Dataset items
>>>>
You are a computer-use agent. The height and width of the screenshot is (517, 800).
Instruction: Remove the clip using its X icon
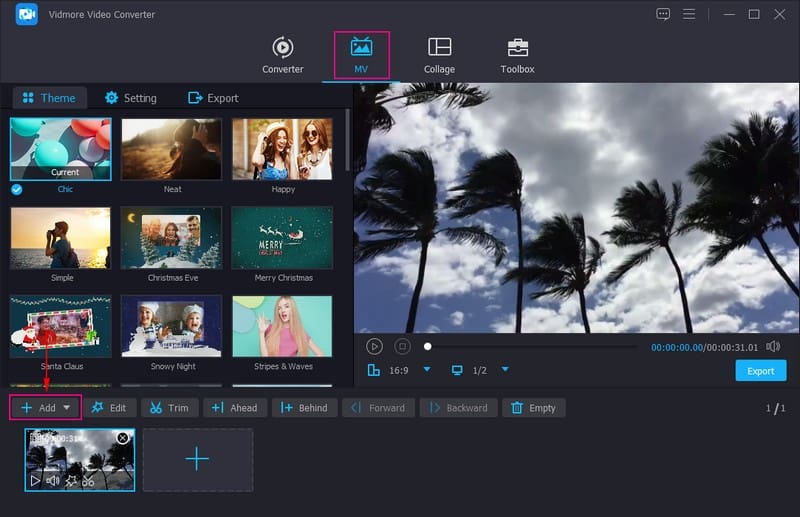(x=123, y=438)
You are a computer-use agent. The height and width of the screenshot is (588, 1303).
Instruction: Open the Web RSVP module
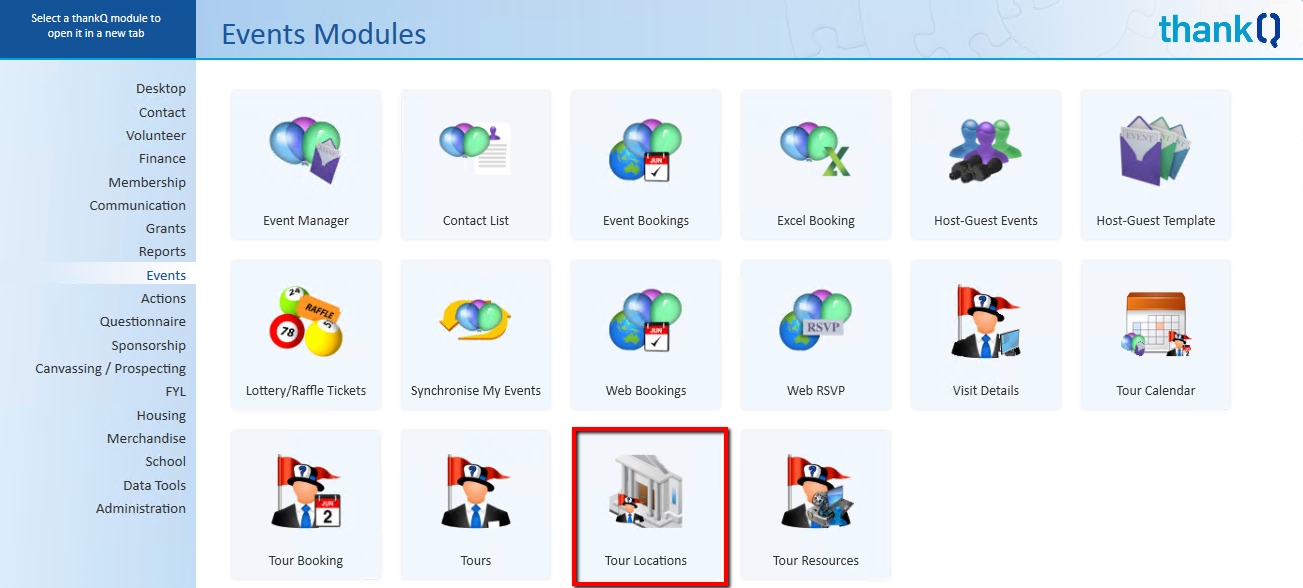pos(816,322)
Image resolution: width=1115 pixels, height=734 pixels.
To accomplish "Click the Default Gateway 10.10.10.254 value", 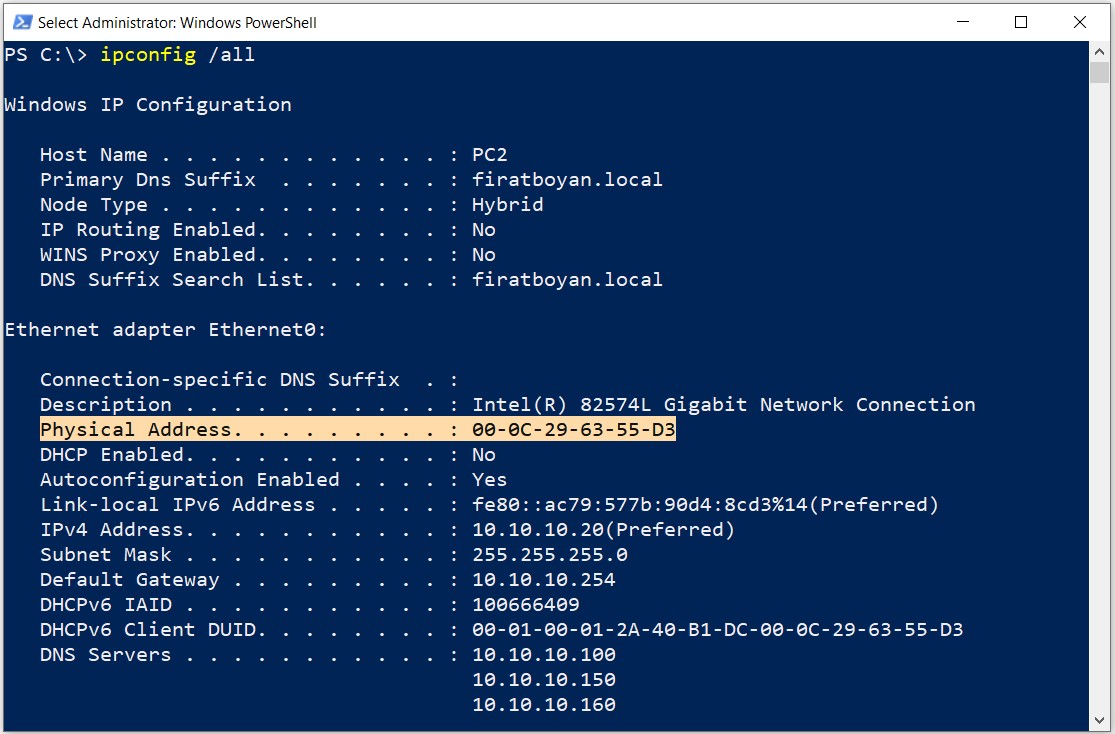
<<<<
### Aim
Rewrite all of the data above, replacing "computer-use agent" with "screen-navigation agent" everywhere and keeping everything else the same. Omit the pictures from your version.

### Solved exercise
You are a screen-navigation agent. The height and width of the screenshot is (517, 800).
Instruction: Remove the clip using its X icon
(x=123, y=438)
You are a screen-navigation agent. The height and width of the screenshot is (588, 1303).
Instruction: Open the Web RSVP module
pos(816,322)
Image resolution: width=1115 pixels, height=734 pixels.
To accomplish "Click the Default Gateway 10.10.10.254 value", 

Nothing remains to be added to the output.